Report each line of the data that contains the string "Pick".

→ GIVEN RECORDS
________________________________________
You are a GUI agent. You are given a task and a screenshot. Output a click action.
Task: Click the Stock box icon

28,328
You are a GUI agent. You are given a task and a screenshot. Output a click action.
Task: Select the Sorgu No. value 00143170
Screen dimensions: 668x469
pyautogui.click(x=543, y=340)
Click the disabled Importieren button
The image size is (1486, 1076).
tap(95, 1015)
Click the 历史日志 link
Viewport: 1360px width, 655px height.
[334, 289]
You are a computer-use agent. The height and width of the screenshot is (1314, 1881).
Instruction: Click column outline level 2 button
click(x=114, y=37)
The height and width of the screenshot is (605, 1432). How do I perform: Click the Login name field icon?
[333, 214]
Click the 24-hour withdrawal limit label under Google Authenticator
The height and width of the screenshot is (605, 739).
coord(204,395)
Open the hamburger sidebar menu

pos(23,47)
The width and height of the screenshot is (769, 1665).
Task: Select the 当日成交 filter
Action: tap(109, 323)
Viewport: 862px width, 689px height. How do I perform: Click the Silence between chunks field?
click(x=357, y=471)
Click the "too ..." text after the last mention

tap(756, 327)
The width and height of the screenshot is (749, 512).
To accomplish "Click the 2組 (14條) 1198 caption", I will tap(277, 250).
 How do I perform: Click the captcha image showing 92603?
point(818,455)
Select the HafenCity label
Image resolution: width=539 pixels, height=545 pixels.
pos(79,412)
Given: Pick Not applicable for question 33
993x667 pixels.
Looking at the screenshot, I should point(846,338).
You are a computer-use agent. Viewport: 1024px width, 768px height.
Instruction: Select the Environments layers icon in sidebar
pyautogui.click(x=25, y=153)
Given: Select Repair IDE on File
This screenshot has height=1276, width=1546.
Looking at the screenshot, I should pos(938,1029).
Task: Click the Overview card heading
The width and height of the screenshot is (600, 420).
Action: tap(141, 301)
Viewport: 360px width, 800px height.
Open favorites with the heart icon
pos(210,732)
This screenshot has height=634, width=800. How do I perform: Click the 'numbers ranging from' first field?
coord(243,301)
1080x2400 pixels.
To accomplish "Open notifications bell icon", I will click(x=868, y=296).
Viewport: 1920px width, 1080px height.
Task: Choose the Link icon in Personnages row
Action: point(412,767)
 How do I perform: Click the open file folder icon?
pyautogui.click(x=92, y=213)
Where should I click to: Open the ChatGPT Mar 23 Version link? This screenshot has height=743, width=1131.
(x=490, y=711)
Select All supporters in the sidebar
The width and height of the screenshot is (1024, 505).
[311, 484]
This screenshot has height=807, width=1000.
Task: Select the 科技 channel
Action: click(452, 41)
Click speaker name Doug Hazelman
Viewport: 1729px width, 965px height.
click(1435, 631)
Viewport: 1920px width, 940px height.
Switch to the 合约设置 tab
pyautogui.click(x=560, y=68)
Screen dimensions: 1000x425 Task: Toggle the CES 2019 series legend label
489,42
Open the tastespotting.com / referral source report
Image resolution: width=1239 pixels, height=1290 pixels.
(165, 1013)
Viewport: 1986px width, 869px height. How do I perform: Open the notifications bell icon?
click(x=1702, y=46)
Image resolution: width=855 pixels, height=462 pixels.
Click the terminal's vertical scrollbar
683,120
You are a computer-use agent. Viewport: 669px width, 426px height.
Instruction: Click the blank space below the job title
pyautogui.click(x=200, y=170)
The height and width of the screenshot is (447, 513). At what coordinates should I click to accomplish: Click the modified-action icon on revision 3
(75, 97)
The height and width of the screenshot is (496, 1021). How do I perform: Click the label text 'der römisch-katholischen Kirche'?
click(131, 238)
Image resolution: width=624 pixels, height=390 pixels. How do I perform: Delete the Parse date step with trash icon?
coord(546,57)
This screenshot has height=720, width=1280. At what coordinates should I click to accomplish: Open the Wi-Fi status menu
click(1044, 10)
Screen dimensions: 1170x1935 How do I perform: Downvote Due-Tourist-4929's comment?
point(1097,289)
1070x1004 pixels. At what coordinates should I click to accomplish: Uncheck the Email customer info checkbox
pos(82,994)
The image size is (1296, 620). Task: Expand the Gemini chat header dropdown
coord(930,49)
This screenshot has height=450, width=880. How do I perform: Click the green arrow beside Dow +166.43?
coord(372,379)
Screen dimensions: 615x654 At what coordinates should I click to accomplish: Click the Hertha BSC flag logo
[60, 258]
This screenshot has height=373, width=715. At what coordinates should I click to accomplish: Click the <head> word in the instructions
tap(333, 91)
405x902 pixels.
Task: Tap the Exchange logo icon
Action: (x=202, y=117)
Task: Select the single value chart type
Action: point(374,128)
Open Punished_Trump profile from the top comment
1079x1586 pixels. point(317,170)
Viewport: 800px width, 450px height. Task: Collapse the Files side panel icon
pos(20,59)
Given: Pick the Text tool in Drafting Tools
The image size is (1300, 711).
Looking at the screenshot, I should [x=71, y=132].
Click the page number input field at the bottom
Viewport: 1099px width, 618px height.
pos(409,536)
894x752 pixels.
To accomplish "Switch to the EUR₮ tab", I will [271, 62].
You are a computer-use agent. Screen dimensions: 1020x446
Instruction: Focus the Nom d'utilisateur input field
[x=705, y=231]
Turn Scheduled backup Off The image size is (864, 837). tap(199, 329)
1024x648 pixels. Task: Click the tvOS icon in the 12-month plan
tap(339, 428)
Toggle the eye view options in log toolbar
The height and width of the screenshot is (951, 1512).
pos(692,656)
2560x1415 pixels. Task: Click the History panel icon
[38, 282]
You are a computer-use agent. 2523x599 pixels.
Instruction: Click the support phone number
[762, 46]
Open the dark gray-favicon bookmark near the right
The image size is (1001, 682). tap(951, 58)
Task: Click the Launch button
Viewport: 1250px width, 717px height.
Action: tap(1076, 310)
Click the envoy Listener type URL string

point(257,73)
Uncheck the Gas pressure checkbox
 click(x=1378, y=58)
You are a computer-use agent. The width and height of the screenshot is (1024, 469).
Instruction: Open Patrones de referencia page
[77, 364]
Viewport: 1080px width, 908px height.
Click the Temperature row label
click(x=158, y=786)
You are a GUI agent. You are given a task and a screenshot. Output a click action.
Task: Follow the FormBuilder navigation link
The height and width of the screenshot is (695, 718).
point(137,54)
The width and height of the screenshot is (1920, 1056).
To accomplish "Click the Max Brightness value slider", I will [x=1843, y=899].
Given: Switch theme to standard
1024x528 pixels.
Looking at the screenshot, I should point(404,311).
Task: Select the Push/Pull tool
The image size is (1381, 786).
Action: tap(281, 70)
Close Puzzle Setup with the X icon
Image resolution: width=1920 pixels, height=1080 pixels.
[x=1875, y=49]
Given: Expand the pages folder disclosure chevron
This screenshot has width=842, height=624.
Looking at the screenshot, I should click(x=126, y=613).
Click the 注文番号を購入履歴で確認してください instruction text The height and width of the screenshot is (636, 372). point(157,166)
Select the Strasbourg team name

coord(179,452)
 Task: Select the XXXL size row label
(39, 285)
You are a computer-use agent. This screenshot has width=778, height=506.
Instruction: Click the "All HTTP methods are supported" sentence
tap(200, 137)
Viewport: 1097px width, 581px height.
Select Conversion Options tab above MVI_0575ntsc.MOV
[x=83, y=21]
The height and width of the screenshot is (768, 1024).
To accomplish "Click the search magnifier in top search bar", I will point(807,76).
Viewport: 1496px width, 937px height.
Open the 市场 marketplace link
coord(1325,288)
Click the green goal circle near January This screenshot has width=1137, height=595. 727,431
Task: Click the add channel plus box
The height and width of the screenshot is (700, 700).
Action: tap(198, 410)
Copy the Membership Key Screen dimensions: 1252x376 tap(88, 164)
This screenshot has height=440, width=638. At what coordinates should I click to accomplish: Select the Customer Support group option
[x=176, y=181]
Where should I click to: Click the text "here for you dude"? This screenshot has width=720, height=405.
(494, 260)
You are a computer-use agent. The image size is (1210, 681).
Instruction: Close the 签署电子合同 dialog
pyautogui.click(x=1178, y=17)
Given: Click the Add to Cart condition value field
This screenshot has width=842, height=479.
________________________________________
→ YOUR SOLUTION
Given: Pick Not applicable for question 33
Given: Pick the Text tool in Drafting Tools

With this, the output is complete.